My initial idea was to cut off the calculation at some earlier date, perhaps 2100, but that introduces an arbitrary discontinuity as well as ignoring technological change earlier than that. A better and continuous solution, since the paper is producing a probability distribution rather than a single value, is to have the uncertainty of the costs increase over time. If the estimate, before allowing for technological change, is that cost in year t has a mean of Ct, a standard deviation of Ut, replace that with a mean of Ct, a standard deviation of Ct*e**(A*t), where A is a measure of how fast you believe uncertain technological change increases the uncertainty of the cost.

That would leave the mean of the total cost unchanged but increase the variance. If you think, as I do, that technological change will tend to reduce costs, for example because improved medicine reduces the effect of temperature on mortality, put in an additional factor of e**-(B*t).

How do you pick A and B? For B you could try to see how fast each category of cost calculated for a given amount of warming has decreased over time. Lay et. al., for example, reports the effect of calculating the mortality cost of a given amount of warming using numbers calculated with data from two periods thirty years apart; one could do something similar for other costs. 

I don't have a good idea of how to calculate A, save that it should not be zero, as it implicitly is in Rennert.

This is a first pass at the problem. Perhaps commenters here can suggest a better way of incorporating uncertain technological change into a calculation of the social cost of carbon.

6 comments:

Jesse said...

One issue I have with using exponential discounting for mu has, much longer horizons that typical adoption periods is that all real world exponentials end out being the early parts of sigmoids (S-curves) as the minor now, but hard to improve aspects/constraints come to dominate how the system behaves.
The challenge then would be picking what the inflection and saturation factors should be, based on plausible technology change...

Tim Worstall said...

I can't help with the maths here, far beyond me.
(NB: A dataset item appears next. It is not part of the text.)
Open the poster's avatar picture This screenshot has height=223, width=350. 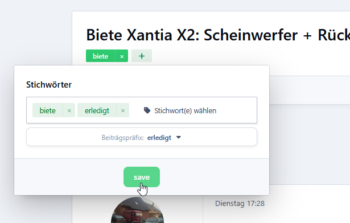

However, if you go back to the original models - Special Report on Emissions Scenarios from the 1990s, still online - then the A1 family is based upon this century being very much like last century. About the same levels of economic growth, about the same decrease in energy use per unit of GDP, about the same productivity rises more generally and so on.
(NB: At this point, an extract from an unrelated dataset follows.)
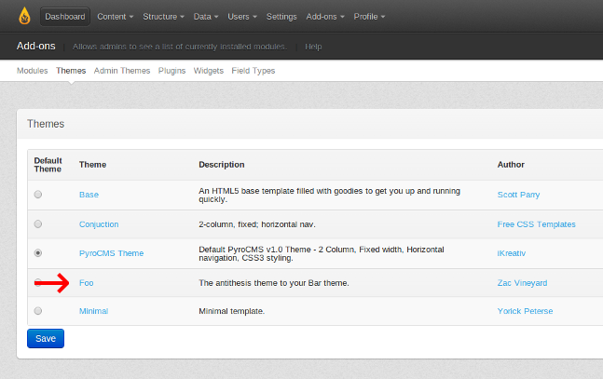Open the Field Types tab

(x=254, y=71)
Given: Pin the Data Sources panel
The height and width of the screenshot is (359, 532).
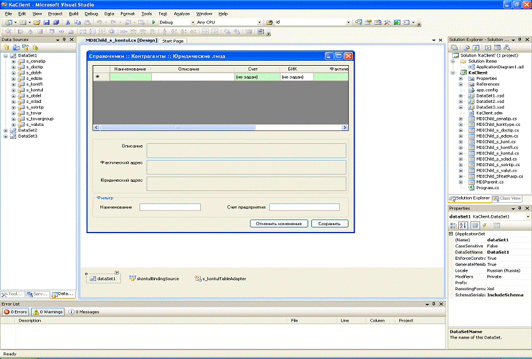Looking at the screenshot, I should [63, 40].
It might well be that in some of the work underneath that that the assumptions are explained more explicitly. Basing predictions about future changes upon observed past ones doesn't sound like too bad an idea to me.

SB said...

It occurs to me that B (or however you model changes in cost responsiveness to climate change) may itself depend on climate change: the more severe the effects of climate change, the more incentive there will be for both private and public entities to find ways to ameliorate its impact.

Of course, some technological means of amelioration will probably be of the "beggar thy neighbor" variety: for a price, I can reduce the impact of climate change on you by shifting the impact to somebody else who's not paying me. The global impact of such efforts may be zero or even net unfavorable. Other technological means will presumably be globally net favorable. I don't know how to encourage the latter at the expense of the former.

David Friedman said...

@Tim:
Basing your estimate of next century on the same rate of change as last century might make sense but basing it on the same level does not, and in the case of technology that is what the literature, at least the article I am commenting on, is doing.

Tim Worstall said...

Sorry, I was unclear. The A1 family of scenarios explores roughly the same rate of change. The differences (A1FI, A1T and so on) tend to be about changes in energy production technologies.

Anyway, my underlying here wasn't to really say that this is the answer. Rather, having a look at the assumptions made in those models might lead to your finding someone has already played with these very assumptions.

William H. Stoddard said...

It seems as if a basic question is what kind of curve you expect technological change to follow. Long ago, I read an essay by Heinlein that talked about projecting trends, where he said that really daring people might project a continuing linear increase . . . but that technology tended to follow exponential growth curves. The conceptual point about choosing the right curve was valid, but I don't think the exponential was the right function. Growth only is exponential if there are no limits to the resources it depends on; if there are scarcity issues the basic form is a logistic curve, an option that Heinlein never mentions. But it seems as if a lot of technologies go through a period of rapid growth and then approach some sort of limit.